Au départ, nous n'étions en effet que cinq personnes à tenir un blog au Maroc. Je l'ai créé sans objectif précis. J'allais raconter ma vie, et parler de temps en temps de politique. Par la force des choses, et avec les événements qui se sont succédés à partir de 2005, je me suis retrouvé à « bloguer » uniquement politique.
A quel moment avez-vous commencé le cyber-activisme ?
Au Maroc, nous n'avons véritablement commencé le cyber-activisme qu'en 2008. ça a été la première fois qu'on organisait de vraies manifestations, que l'on est passé du virtuel au réel.
Dès l'affaire Fouad Mourtada, j'ai dû écrire une trentaine d'articles pour médiatiser la mobilisation, jusqu'à ce qu'il sorte de prison. Cette mobilisation fut un véritable succès !
Vous considérez-vous comme un journaliste ?
J'ai beaucoup de respect pour le métier de journaliste. J'ai un métier, et cela me suffit. Par contre, j'ai un avantage par rapport aux journalistes, c'est que je peux être subjectif, et partial. Je l'assume dans mes écrits, je dis que ce n'est pas du journalisme. Après, au niveau de la mobilisation, il est vrai qu'il y a une complémentarité entre journalistes et cyber-activistes. Les journalistes ne peuvent pas se trouver partout, alors que les cyber-activistes, si. Ce n'est pas le même travail, mais ça permet aux journalistes d'avoir une matière. Après, charge à eux de creuser le sujet.
Souvent, après la forte mobilisation des cyber-activistes pour telle ou telle cause, comme l'affaire Amina Filali, on assiste un essoufflement de la mobilisation. Pour quelle raison ?
On remarque en effet que la mobilisation représente juste une séquence parmi d'autres.

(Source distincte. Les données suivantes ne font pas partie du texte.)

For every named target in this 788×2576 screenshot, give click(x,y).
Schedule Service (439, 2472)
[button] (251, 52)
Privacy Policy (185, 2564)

Pour Amina Filali, on a remarqué une émotion sincère de la part des gens. Mais il faut faire travailler son bon sens. A un moment, la mobilisation s'essouffle. Il faut savoir aussi qu'il y a une multitude d'affaires, plus ou moins médiatisées. On ne peut pas continuer à courir seul, il faut que d'autres personnes prennent le relais. Mais on remarque pourtant que ce sont les mêmes personnes qui restent mobilisées et motivées. Le cyber-activisme ne remplace donc pas les structures politiques. Il faut qu'il y ait en parallèle des organisations, et des outils institutionnels des organisations politiques. Ceux qui se sont dirigés vers le web l'ont fait par rejet de la classe politique existante. La demande est là, elle s'exprime et est exigeante. Charge aux autres de faire une meilleure offre. Mais je pense qu'un jour ou l'autre, il y aura une convergence entre les cyber-activistes et les politiques.